Switched last season from the 250gr SST to the 300gr XTP-MAG. When I was at Sportsman's deciding between the 300gr SST and the XTP-MAG... I went with the XTP just because it said "MAG"! however, I'm pretty pleased. I did not recover the XTP from my buck last year but the damage done to the exit side was impressive to say the least. 

I recovered an SST from a buck several years ago and it expanded well in a quartering away shot at about 30 yards. Found it lodged under the skin of the opposite shoulder (2nd pic). Same for my brother's buck last year with the same bullet and same type of shot (1st pic).


----------



## Nambaster (Nov 15, 2007)

Just like the SST's in my 30-06 they fragment super fast. Usually the lead comes out of the jacket.


----------



## waspocrew (Nov 26, 2011)

I've tried the 265 FTX along with the Harvester Crush Rib Sabot and thought it shot pretty well. I wouldn't mind revisiting that load again to see if I could tighten things up a bit.

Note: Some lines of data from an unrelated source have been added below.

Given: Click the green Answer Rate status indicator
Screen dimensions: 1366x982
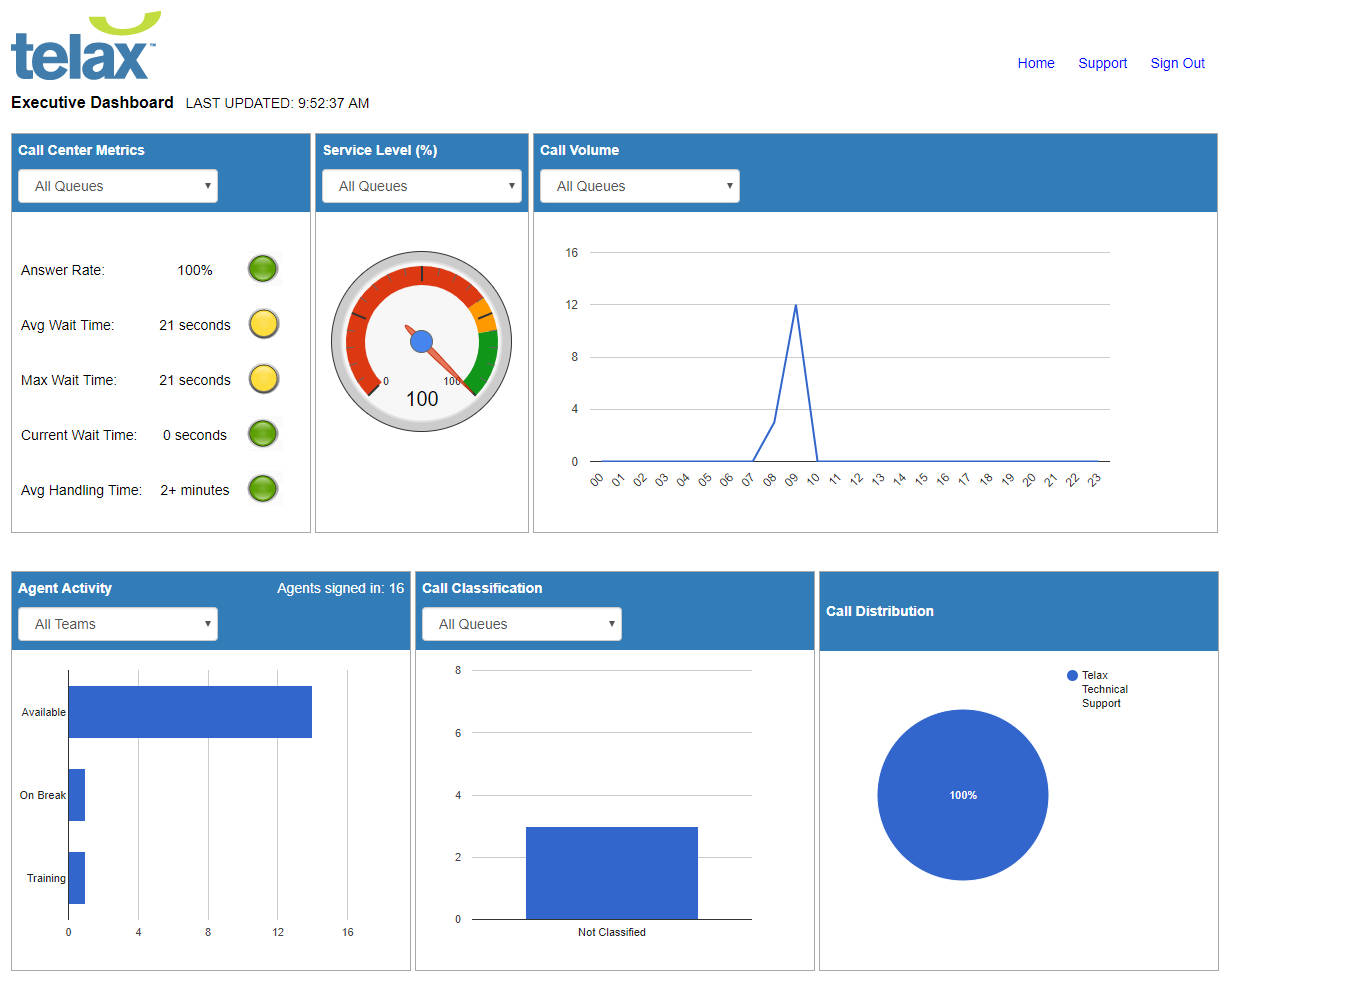Looking at the screenshot, I should pos(262,268).
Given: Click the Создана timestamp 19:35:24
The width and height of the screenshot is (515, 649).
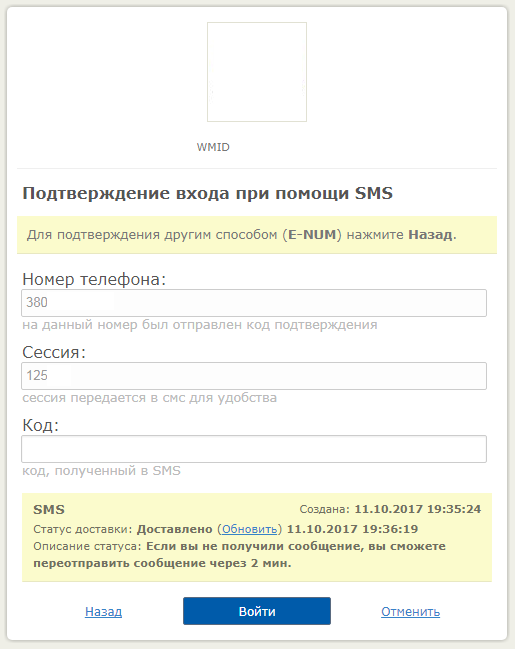Looking at the screenshot, I should (418, 509).
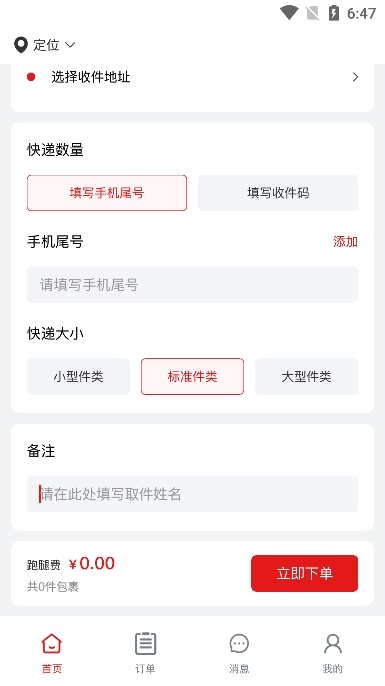Screen dimensions: 385x686
Task: Tap the location pin icon
Action: 21,45

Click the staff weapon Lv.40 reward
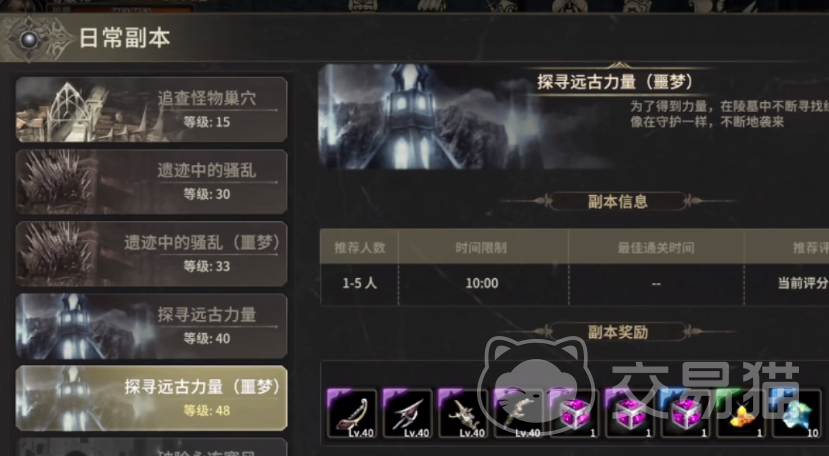point(518,414)
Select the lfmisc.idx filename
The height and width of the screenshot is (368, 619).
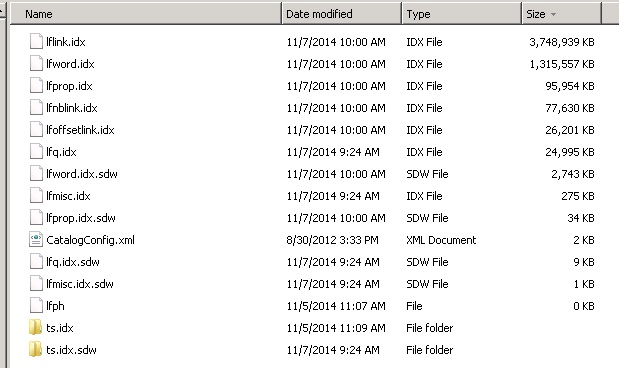pyautogui.click(x=68, y=196)
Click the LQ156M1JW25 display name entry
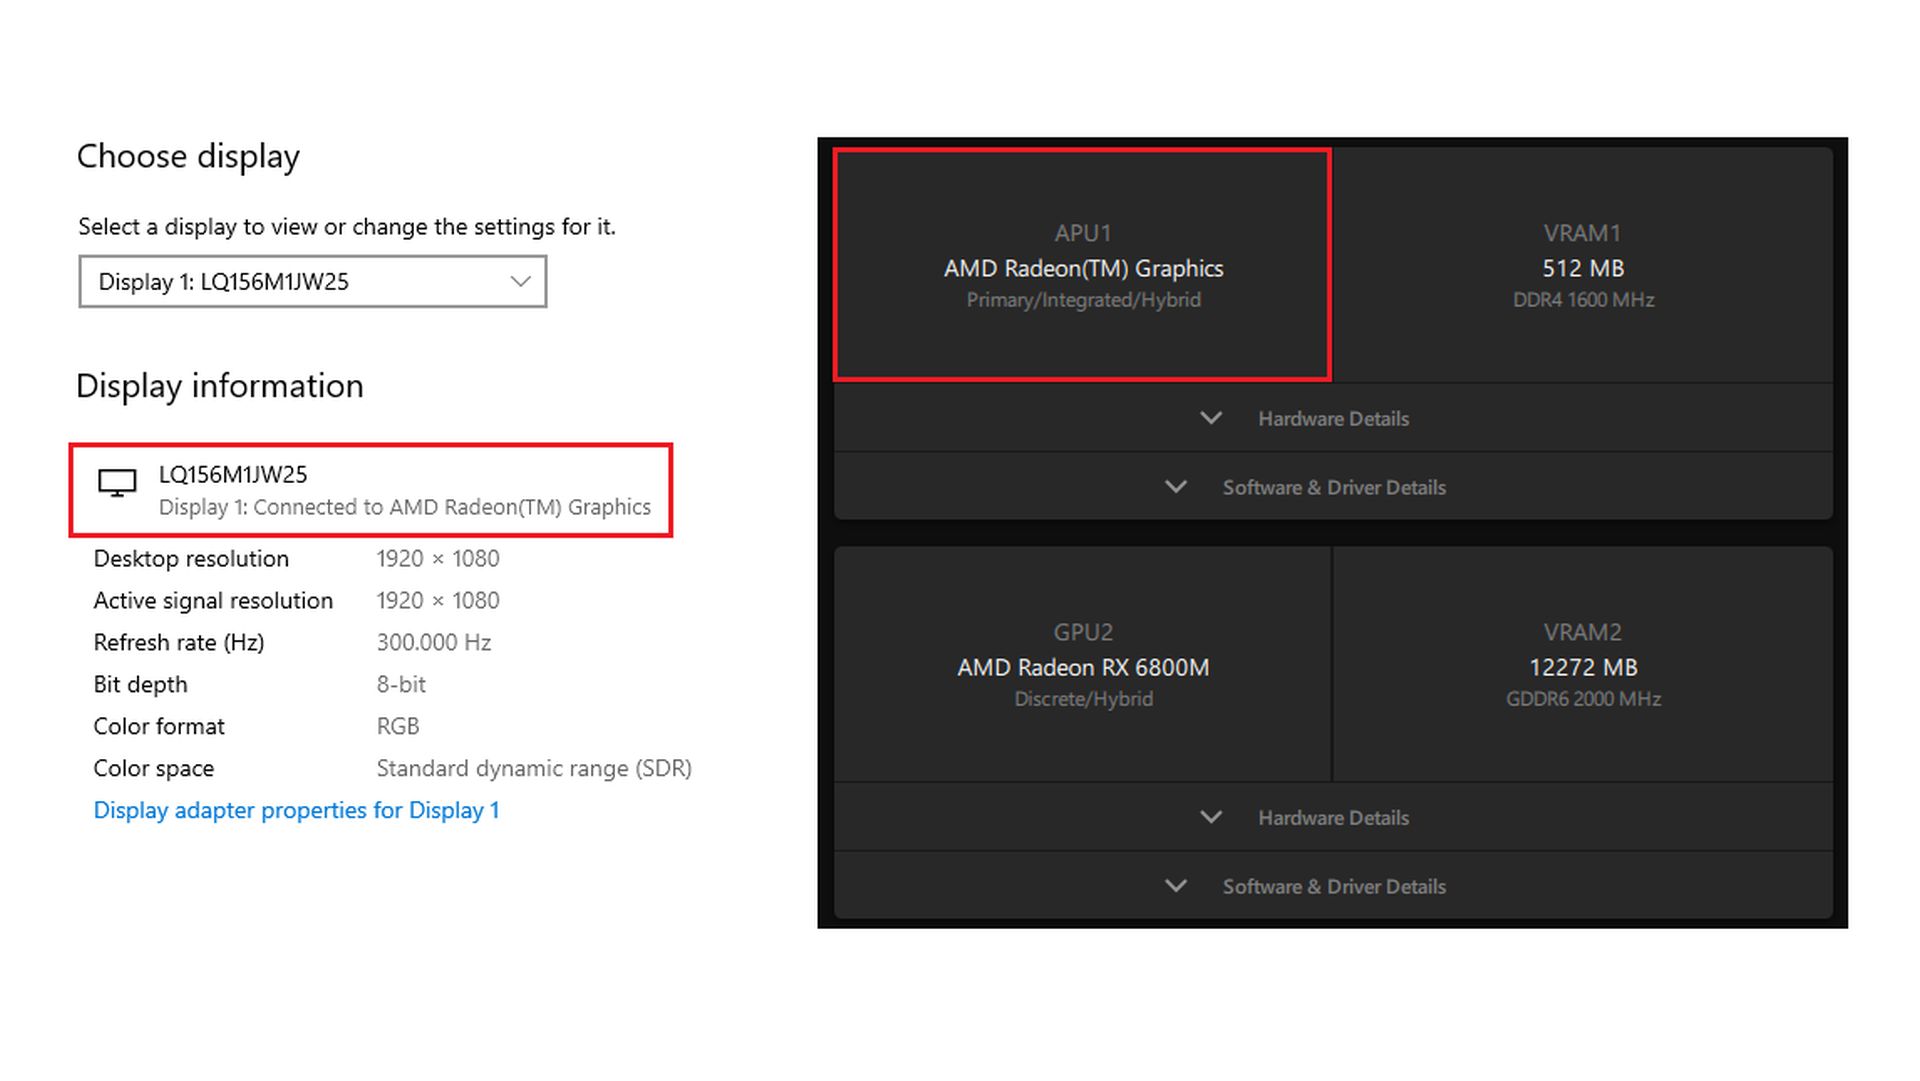 tap(233, 475)
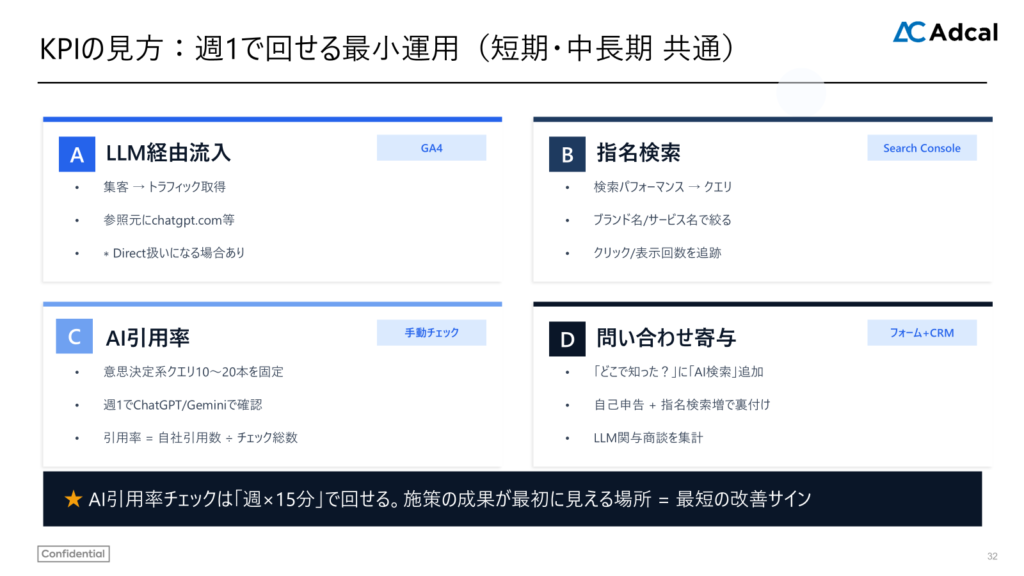This screenshot has height=576, width=1024.
Task: Click the 問い合わせ寄与 section heading
Action: tap(665, 338)
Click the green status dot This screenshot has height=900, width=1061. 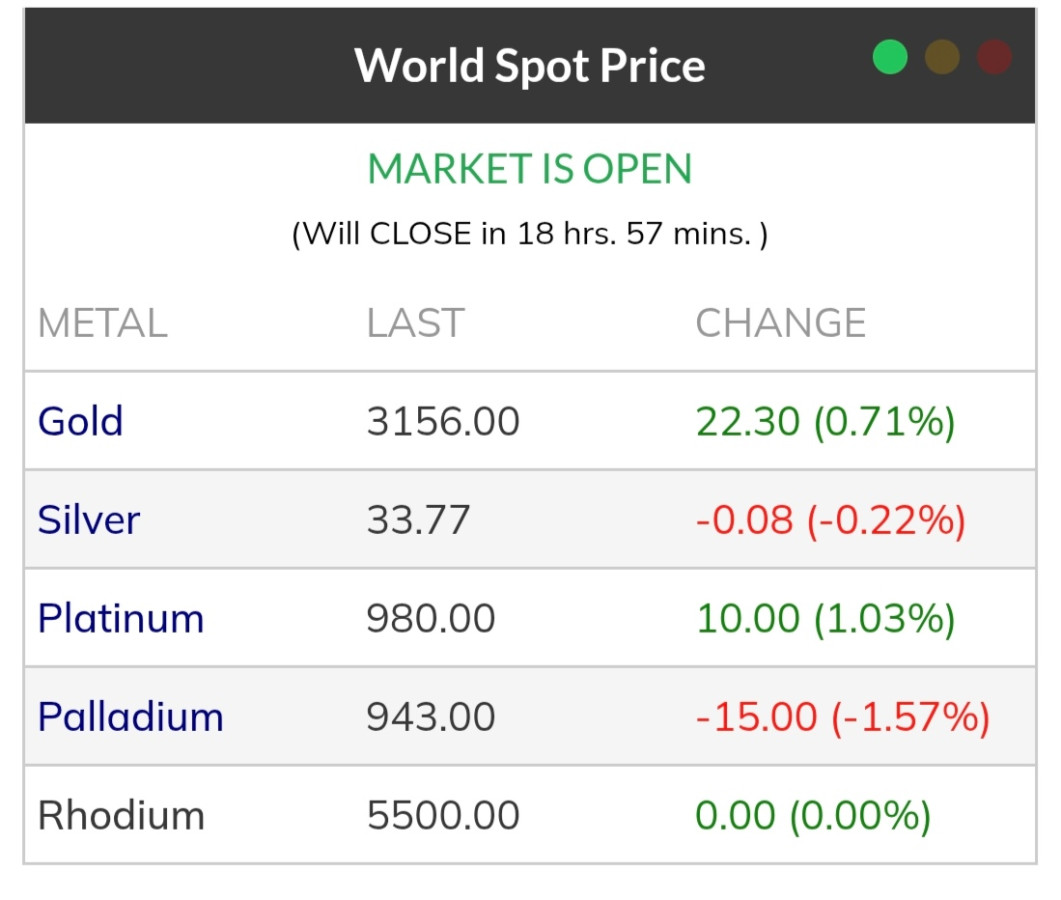pyautogui.click(x=890, y=57)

To be honest, I've never liked the Hornady sabots much - the HCR have given me better results with XTPs, Nosler JHPs and the FTX. They are about the same price, but I usually have to order them online. 

I've found pyrodex to be a bit dirtier than Triple Seven pellets in my rifle. 2 50 grain pellets and whatever bullet I want to try seems to give great results in my Optima.

Have Fun!!


----------



## Springville Shooter (Oct 15, 2010)

I started with the SST's and never tried anything else because they shoot awesome. I killed a deer with one shot at 140 yards. If anything, I think the bullet did not expand enough. I'll stick with them until I find a reason to change. ------SS


----------